Now we are celebrating the fifth anniversary of the reign of King Willem-Alexander, let us turn our attention to a newspaper article written to mark the birth of the King’s mother, Princess Beatrix on 31 January 1938. At that time, the economic crisis in the Netherlands was severe, unemployment high and the threat of war imminent. Over two generations the royal family, the House of Orange, had consisted of only a few members. Wilhelmina (1880-1962), Queen of the Netherlands 1898-1948, was the only child of her parents, King William III and Queen Emma. After her marriage to Prince Hendrik of Mecklenburg-Schwerin in 1901, she had several miscarriages before giving birth to their only child, Juliana (1909-2004), Queen of the Netherlands 1948-1980. Juliana’s marriage to Bernhard von Lippe-Biesterfeld on 7 January 1937 was intended to be blessed with children to safeguard the Dutch monarchy and, with that, the country itself.
Princess Juliana studied at Leiden University with great pleasure.

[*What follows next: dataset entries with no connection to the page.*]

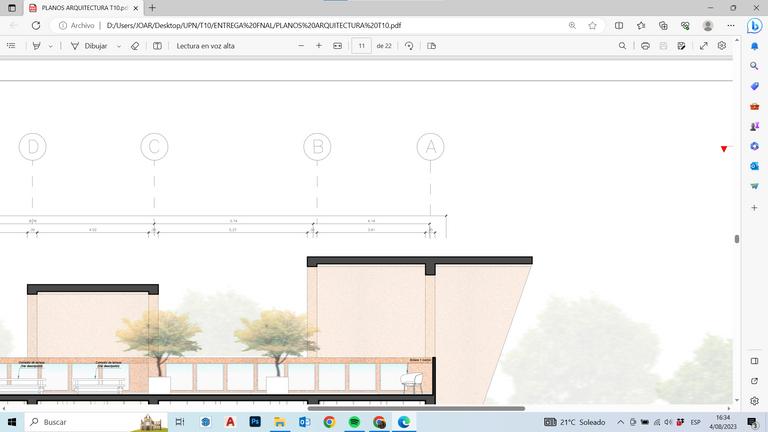Open a new browser tab

152,8
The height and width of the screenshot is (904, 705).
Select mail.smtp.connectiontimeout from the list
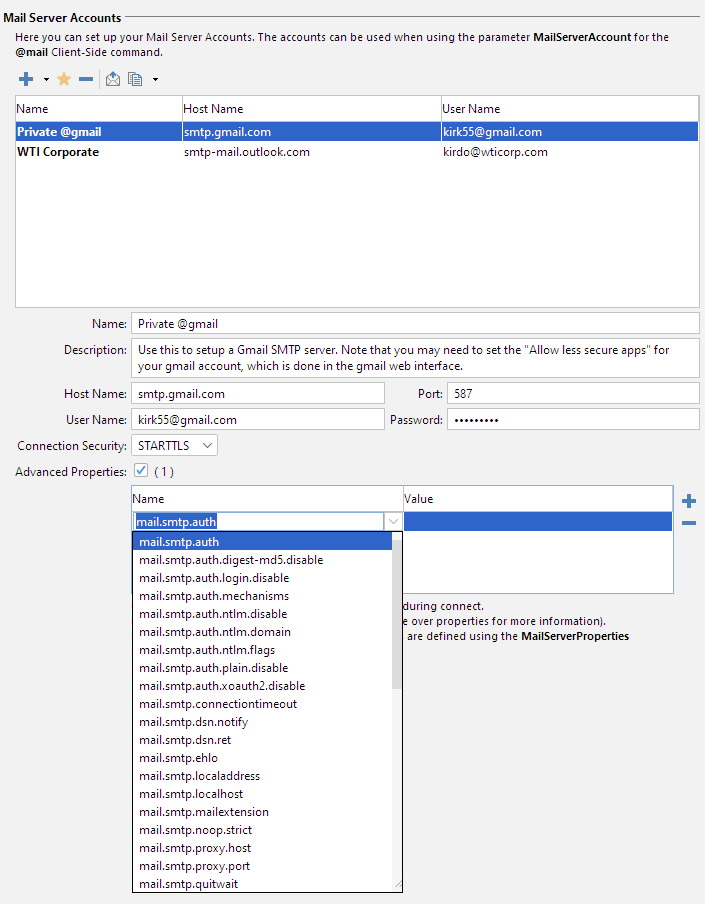218,704
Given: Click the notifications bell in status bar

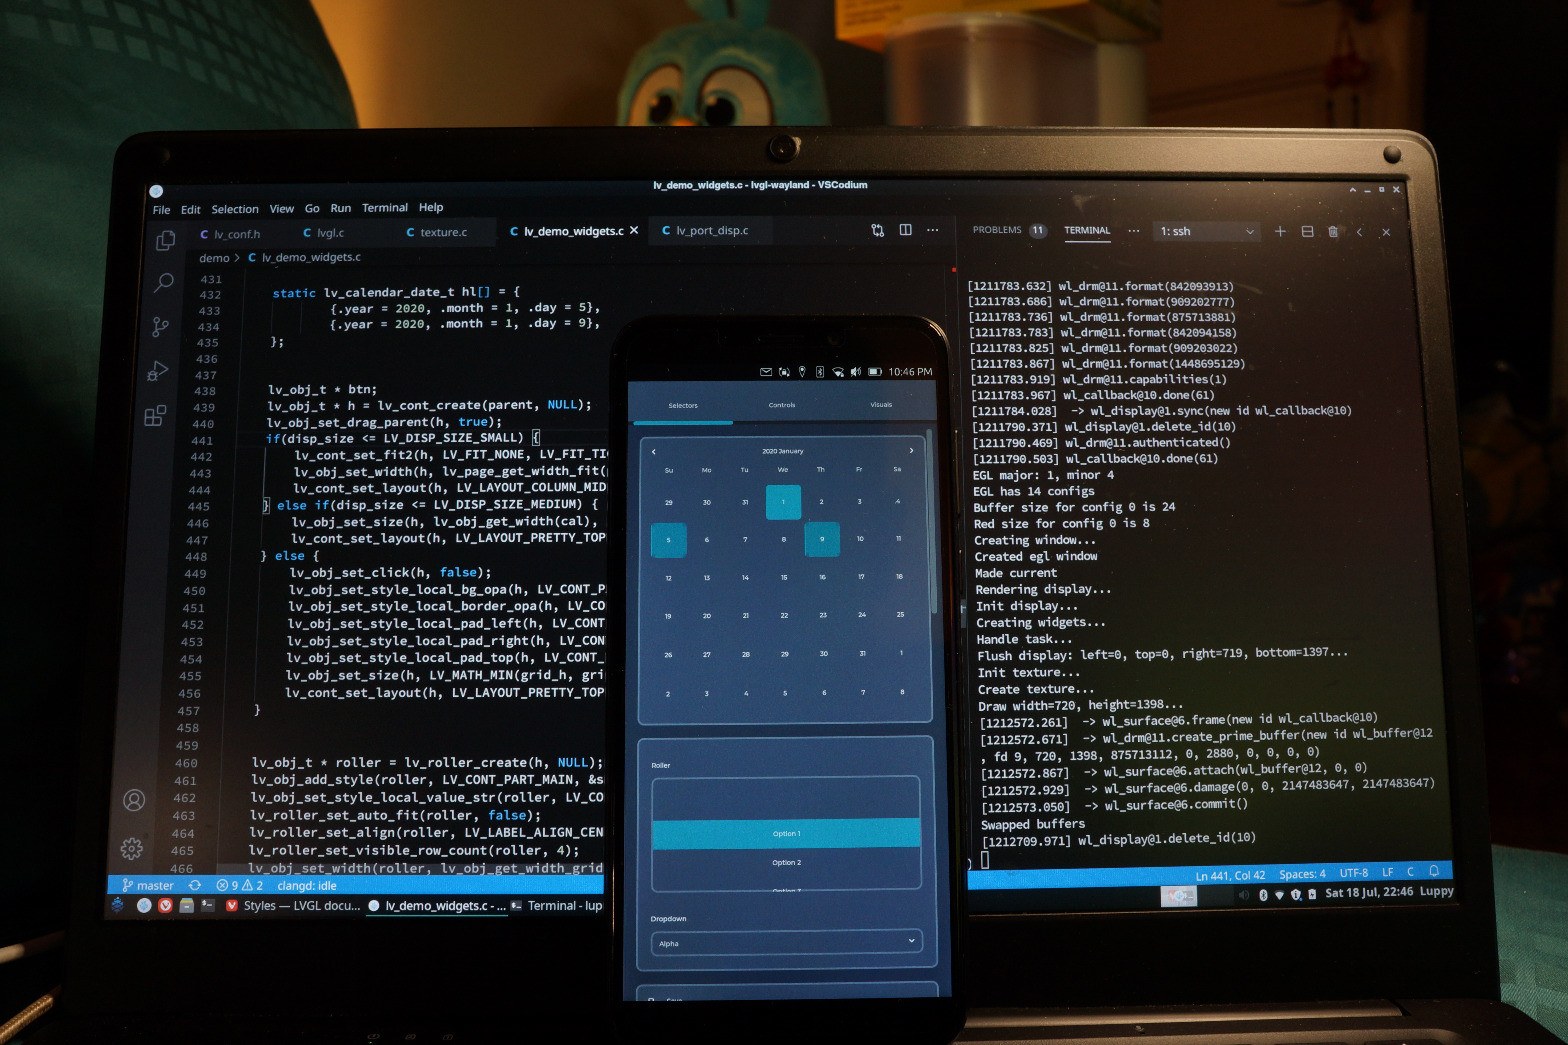Looking at the screenshot, I should click(1434, 871).
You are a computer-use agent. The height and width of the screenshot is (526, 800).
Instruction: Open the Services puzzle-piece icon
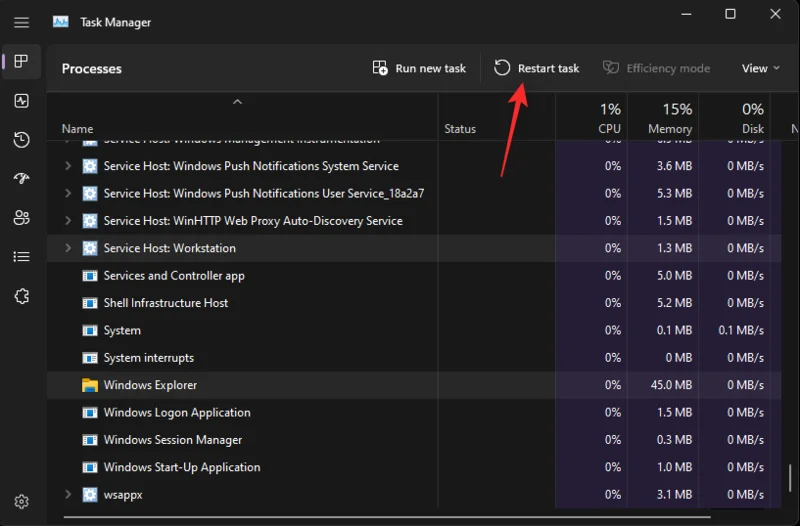pyautogui.click(x=21, y=296)
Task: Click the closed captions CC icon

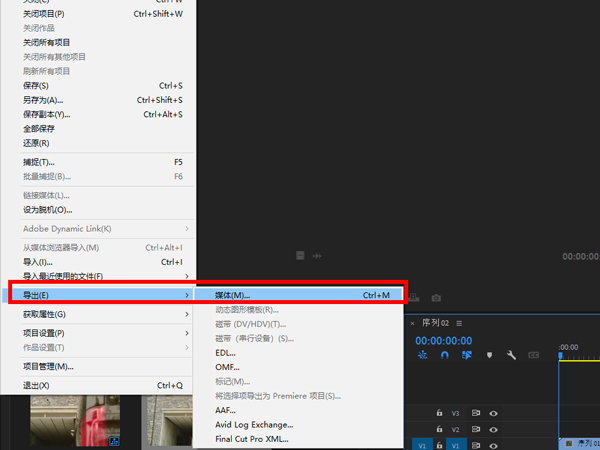Action: (x=534, y=355)
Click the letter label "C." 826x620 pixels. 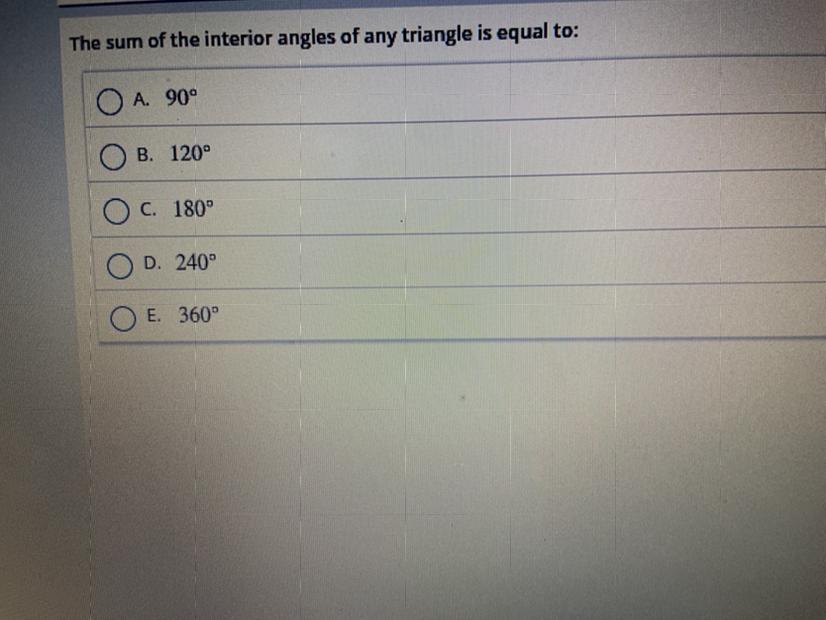149,210
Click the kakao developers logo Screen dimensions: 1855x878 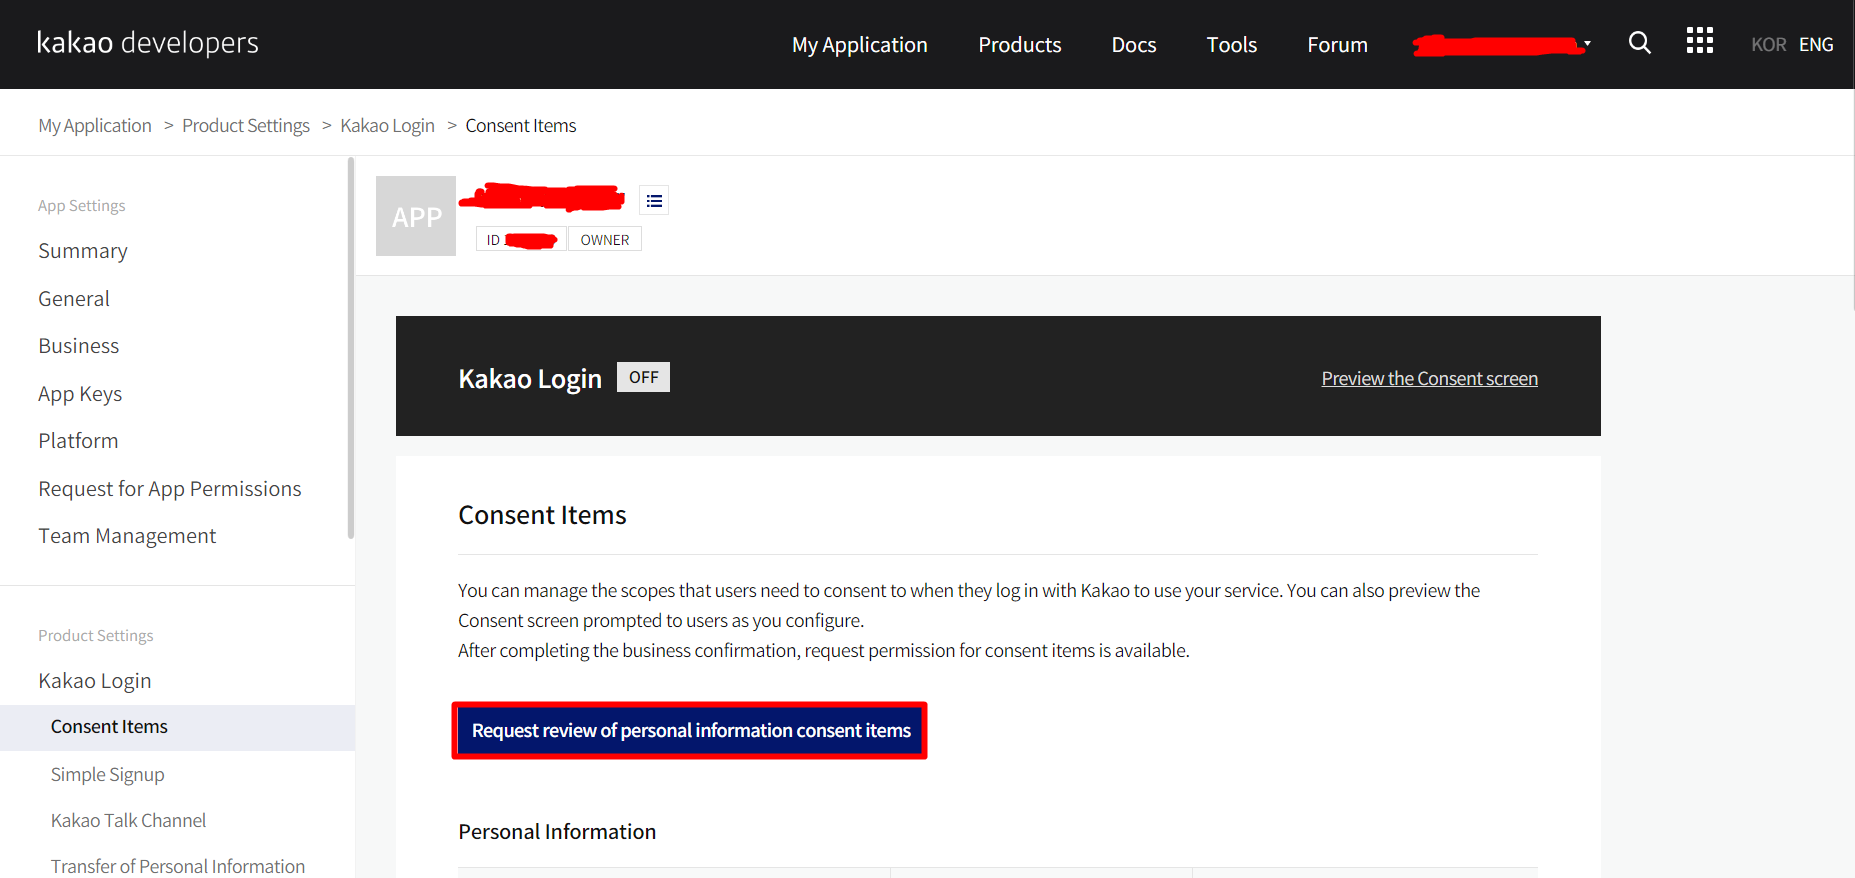coord(148,43)
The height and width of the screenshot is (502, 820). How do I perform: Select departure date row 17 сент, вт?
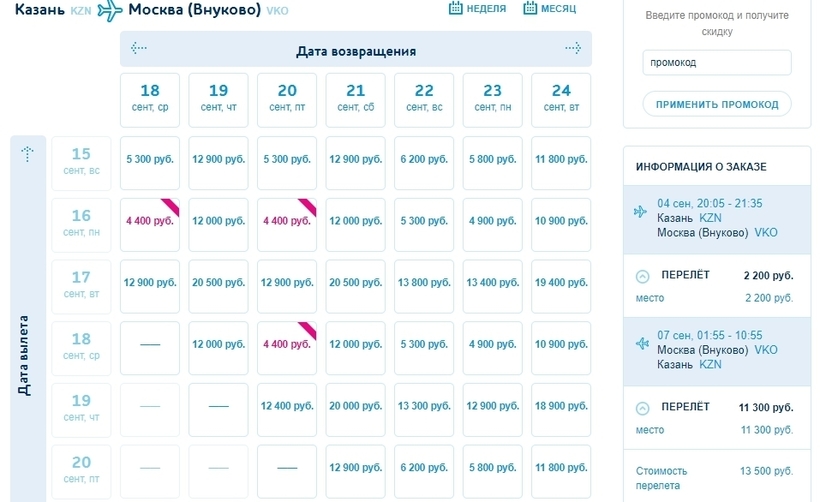coord(81,283)
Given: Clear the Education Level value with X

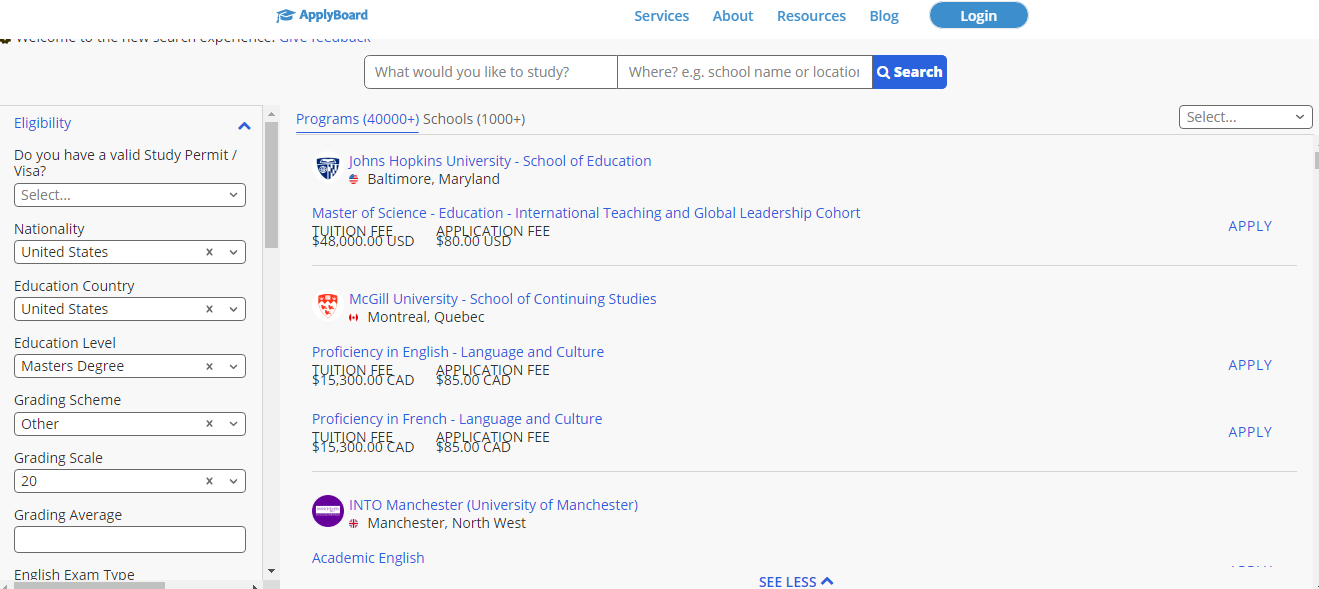Looking at the screenshot, I should point(209,367).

She enjoyed her relative freedom, away from home and being together with other young female students, with whom she lived in a villa in the adjacent village of Katwijk. One of her teachers was Dr. Johan Huizinga (1872-1945), professor of general history, of national and international renown. Huizinga was in charge of presiding over the Princess’ debating club in Katwijk, where such wonderful modern topics were discussed as ‘cinema and radio as factors in present day society’, ‘The contrast between Eastern and Western culture, or ‘Modern developments in the arts’.
Alas, her freedom was to last only two years: Wilhelmina, who had become Queen at eighteen, had never herself enjoyed such a time at ease and wanted her daughter back. The University decided to distinguish the Princess with an honorary Doctor’s degree, to confirm its close relationship with the House of Orange. To Huizinga fell the delicate task of bestowing her with the degree and holding the speech. But Huizinga was used to finding the right words, without overdoing it.
When the Princess married, she invited a German cousin to be a witness, but he was not allowed to leave Hitler’s Germany. The Princess decided to ask Huizinga in his place. She made the phone call herself, and Huizinga accepted. A year later, when the Princess was due to give birth to her first child, Huizinga wrote his ‘De Eenheid Nederland-Oranje’ (The Holland-Orange Bond), which was published in several newspapers. The illustration and the text left in the middle whether the child was a boy or a girl. His article was not about the child itself, but a short history of the bond between the country and its princely, later royal family. It is one of Huizinga’s most euphoric or impassioned articles, neglecting or simply denying any tensions, let alone divisions, in Dutch politics over the centuries. At the end of the article, he used the expression ‘it was a wonder’, characterizing the vicissitudes and qualities of the Dutch state in history, no less than seven times. In his final sentence, he changed this to ‘It is the fragile wonder of a new human life on which now depends the continuation of that beneficial and blessed community of almost four centuries: the bond between the Netherlands and the House of Orange.’